Very likely it also imagined it could sit on $30bn in foreign reserves and still argue they were precarious. So it resisted the inevitable until light belatedly dawned. After many twists and turns, in 1997 India struck a deal with all major trading partners except the US. This stipulated a phased removal of QRs, to be completed by April 2003. Given the WTO's most-favoured nation (MFN) principle, whereby trading concessions to one partner must be extended to all members, this deal would have had to be extended to the USA and all others.
The government's exaggerated caution on this political landmine was brought into focus in an amusing example. When the deal with the EU and others was struck, the European Commission office in New Delhi deliberately downplayed the importance of the consumer goods imports that were to be opened up early under this deal. The Australian High Commission, however, never too bothered with Indian sensibilities, went to town with a press release detailing all the important imports to be immediately opened up along with their timetable and the value of this trade. The Indian government went ballistic. This columnist recalls a chuckling diplomatic source telling her, "You should have seen the firing the Australians got!" The dressing was apparently of the same order as the persona-non-grata treatment meted out to Australian diplomats in the wake of their rabid reaction to India's nuclear tests.
Anyway, the US was not buying this deal. Part of the story of India's failure to work out a mutually acceptable deal with Washington was that, alongside demanding an earlier QRs phaseout, the US was insisting that New Delhi should bind (put a ceiling on) tariff rates in the WTO for the imports yet to be opened up at far lower rates than it was willing to do.

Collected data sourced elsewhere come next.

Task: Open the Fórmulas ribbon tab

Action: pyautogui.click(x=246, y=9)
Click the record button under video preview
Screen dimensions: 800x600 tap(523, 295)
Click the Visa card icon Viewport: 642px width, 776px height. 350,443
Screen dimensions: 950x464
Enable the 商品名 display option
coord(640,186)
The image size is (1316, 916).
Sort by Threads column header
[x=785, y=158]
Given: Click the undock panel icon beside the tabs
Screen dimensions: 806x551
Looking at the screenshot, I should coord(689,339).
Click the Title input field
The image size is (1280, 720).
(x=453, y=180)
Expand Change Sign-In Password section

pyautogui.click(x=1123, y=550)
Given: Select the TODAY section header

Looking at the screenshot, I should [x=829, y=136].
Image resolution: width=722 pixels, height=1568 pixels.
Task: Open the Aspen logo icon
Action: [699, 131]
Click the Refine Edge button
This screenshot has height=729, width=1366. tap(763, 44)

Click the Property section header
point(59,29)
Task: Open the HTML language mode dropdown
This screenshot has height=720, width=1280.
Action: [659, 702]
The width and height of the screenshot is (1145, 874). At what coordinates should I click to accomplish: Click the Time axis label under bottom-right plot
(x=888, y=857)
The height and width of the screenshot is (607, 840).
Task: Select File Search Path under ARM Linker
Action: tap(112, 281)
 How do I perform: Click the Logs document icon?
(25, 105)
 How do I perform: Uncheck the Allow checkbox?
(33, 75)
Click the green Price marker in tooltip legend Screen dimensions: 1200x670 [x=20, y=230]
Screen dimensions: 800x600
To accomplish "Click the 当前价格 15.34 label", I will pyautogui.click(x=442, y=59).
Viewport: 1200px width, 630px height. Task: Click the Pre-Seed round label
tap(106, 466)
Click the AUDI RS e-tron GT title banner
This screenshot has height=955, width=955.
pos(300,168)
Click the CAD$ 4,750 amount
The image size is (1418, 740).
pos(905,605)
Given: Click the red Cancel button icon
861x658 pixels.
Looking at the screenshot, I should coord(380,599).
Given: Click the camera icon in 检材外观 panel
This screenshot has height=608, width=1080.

India lost the WTO case to the US and appealed. The Appellate Body gave an interesting ruling: QRs on BoP grounds were illegal; however, a developing country like India may require more than the time generally allowed for implementing a WTO ruling, and the exact timeframe for phasing out QRs was to be worked out between India and the US. India finally struck a deal with the US on phasing out QRs by April 2001, two years earlier than agreed with the EU and others. This will apply to all India's trading partners.
Consider the veritable arsenal of weapons with which the government is arming itself to protect industry. It has managed to bind agricultural tariffs in the WTO at rates of 150 and 300 per cent, and threatens to make these the applied rates on several to-be-opened imports. It plans high tariff protection to auto imports and will probably use environmental concerns to restrict the age of imported vehicles. It is prepared not just to apply safeguard duties over and above bound rates, if need be, but also to reimpose QRs if "necessary". It has merrily used - and abused - the anti-dumping mechanism to restrict imports in recent years.
Note also that QRs will likely remain on some 500 items. Now thereby hangs a tale. When QRs on BoP grounds were challenged in the WTO, the government quickly shifted QRs on some 600 items to a category of imports restricted on grounds of plant and human health, environmental safety and national-security considerations (allowed under Articles XX-XXI of the Gatt agreement). Of course the idea was to defeat the challenge to these QRs on BoP grounds. The EU promptly protested: the government is obviously hoping to get away with these regardless. Who knows but that there may be a quid pro quo elsewhere to keep the EU quiet.
The point is that the government has done everything in its power to help an undeserving bunch of producers, and dragged the process out for half a decade. Let us hear from this lot how it has used this time to prepare for a QRs-free India except whine on about threats, real or imagined.